-- BEGIN INPUT MATERIAL --

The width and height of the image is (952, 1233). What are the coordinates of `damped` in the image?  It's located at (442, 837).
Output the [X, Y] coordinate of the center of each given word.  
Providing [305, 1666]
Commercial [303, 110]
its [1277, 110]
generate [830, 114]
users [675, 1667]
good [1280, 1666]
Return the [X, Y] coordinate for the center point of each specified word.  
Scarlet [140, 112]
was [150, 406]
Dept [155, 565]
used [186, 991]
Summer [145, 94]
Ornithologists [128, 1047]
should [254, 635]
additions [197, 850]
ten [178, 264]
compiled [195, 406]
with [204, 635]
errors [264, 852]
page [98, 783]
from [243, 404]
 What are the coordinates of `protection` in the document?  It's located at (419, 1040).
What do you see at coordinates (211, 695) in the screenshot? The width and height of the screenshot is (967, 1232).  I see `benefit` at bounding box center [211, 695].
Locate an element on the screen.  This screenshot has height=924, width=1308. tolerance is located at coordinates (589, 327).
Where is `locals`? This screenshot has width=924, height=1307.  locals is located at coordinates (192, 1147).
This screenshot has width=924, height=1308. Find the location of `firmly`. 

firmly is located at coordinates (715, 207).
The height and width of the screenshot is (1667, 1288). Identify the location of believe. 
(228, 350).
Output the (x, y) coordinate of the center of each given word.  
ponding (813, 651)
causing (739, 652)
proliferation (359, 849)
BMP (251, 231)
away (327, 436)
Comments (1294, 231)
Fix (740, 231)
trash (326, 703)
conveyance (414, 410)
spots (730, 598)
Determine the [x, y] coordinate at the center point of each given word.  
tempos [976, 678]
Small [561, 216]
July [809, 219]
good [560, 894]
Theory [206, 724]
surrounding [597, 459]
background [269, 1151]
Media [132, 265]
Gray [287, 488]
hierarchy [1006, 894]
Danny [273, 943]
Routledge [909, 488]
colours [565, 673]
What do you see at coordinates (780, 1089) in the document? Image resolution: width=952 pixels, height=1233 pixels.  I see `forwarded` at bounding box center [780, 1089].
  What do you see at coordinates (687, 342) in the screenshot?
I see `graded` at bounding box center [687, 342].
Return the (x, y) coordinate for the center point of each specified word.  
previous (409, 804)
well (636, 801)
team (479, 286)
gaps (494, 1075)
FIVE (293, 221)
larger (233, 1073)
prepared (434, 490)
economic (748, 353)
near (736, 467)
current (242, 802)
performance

-- END INPUT MATERIAL --

PROBLEM TO WORK ON: Copy out the records again, starting from the first line and ending with the line that contains "Comments (1294, 231)", including both of those lines.

RESPONSE TO THIS EXERCISE:
The width and height of the image is (952, 1233). What are the coordinates of `damped` in the image?  It's located at (442, 837).
Output the [X, Y] coordinate of the center of each given word.  
Providing [305, 1666]
Commercial [303, 110]
its [1277, 110]
generate [830, 114]
users [675, 1667]
good [1280, 1666]
Return the [X, Y] coordinate for the center point of each specified word.  
Scarlet [140, 112]
was [150, 406]
Dept [155, 565]
used [186, 991]
Summer [145, 94]
Ornithologists [128, 1047]
should [254, 635]
additions [197, 850]
ten [178, 264]
compiled [195, 406]
with [204, 635]
errors [264, 852]
page [98, 783]
from [243, 404]
 What are the coordinates of `protection` in the document?  It's located at (419, 1040).
What do you see at coordinates (211, 695) in the screenshot? The width and height of the screenshot is (967, 1232).  I see `benefit` at bounding box center [211, 695].
Locate an element on the screen.  This screenshot has height=924, width=1308. tolerance is located at coordinates (589, 327).
Where is `locals`? This screenshot has width=924, height=1307.  locals is located at coordinates (192, 1147).
This screenshot has width=924, height=1308. Find the location of `firmly`. 

firmly is located at coordinates (715, 207).
The height and width of the screenshot is (1667, 1288). Identify the location of believe. 
(228, 350).
Output the (x, y) coordinate of the center of each given word.  
ponding (813, 651)
causing (739, 652)
proliferation (359, 849)
BMP (251, 231)
away (327, 436)
Comments (1294, 231)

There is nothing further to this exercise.